Background Populations of depressed persons are typically comprised of individuals with different courses of depression and thus might carry different risks of death. This study aimed to identify different trajectories of depressive symptoms in community-dwelling older adults and study the risk of death across these trajectories. Methods In the population-based Rotterdam Study, depressive symptoms (Center for Epidemiological Studies-Depression scale) at three examination rounds (1993-2004) from 3,325 dementia-free participants (mean age 64.6 ± 6.1 years) were used to identify depression trajectories by latent-class trajectory modeling. Mortality rates by trajectory were calculated over a subsequent 13 year period (2002-2015), that is using 23 years of follow-up data. Results Five trajectories of depressive symptoms characterized by low (73.4%), decreasing (11.1%), remitting (5.1%), increasing (7.7%), and high (2.7%) depressive symptoms were identified.

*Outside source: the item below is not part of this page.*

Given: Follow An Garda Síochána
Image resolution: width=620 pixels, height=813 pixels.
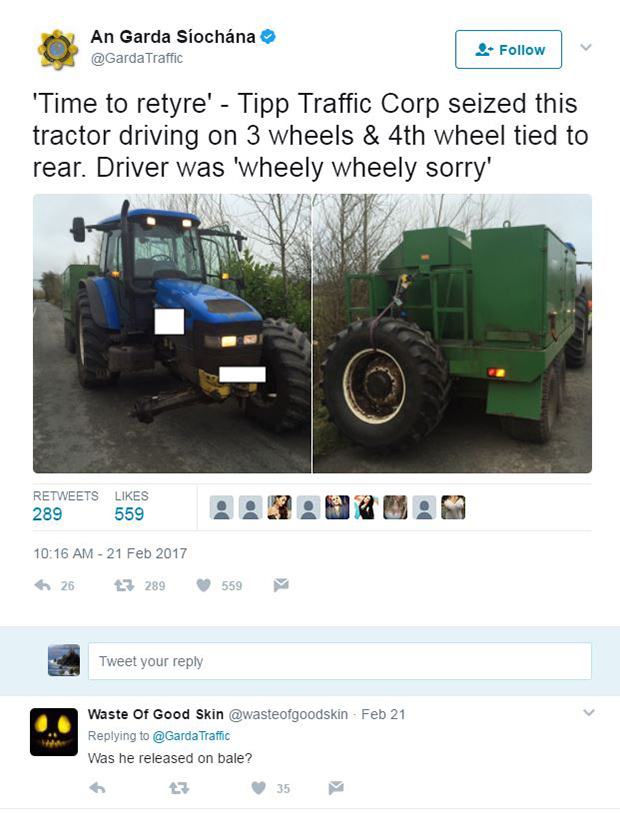Looking at the screenshot, I should 508,49.
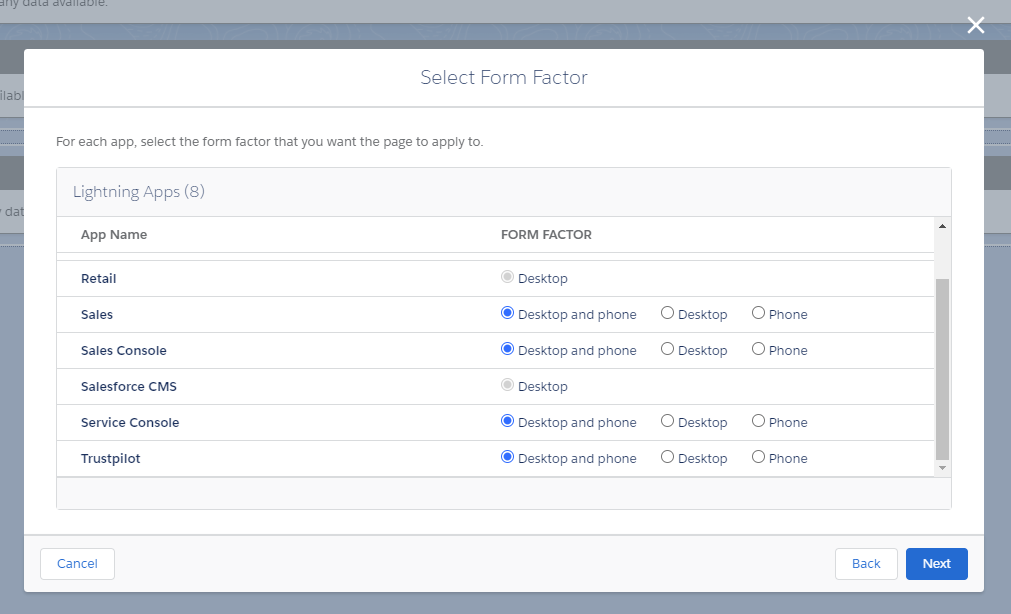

Compared with persons in the low symptoms trajectory, persons with a trajectory of increasing depressive symptoms (hazard ratio [HR]: 1.21 [95% CI = 1.02, 1.44]) had a higher risk of death, but not those with remitting depressive symptoms, HR: 1.06 (95% CI = 0.85, 1.32). The estimates for the high symptoms trajectory were also suggestive of a higher risk of mortality, HR: 1.20 (95% CI = 0.91, 1.58). Conclusions Repeated measures of depression can help predict long-term health outcomes in persons with depressive symptoms. Participants with increasing symptoms over time had a higher risk of death than those with low or no depressive symptoms. Transient high depressive symptoms that remitted were not associated with a higher risk compared with those with no symptoms. Our results open avenues for etiological and prognostic research to focus upon risk factors' key to a particular trajectory.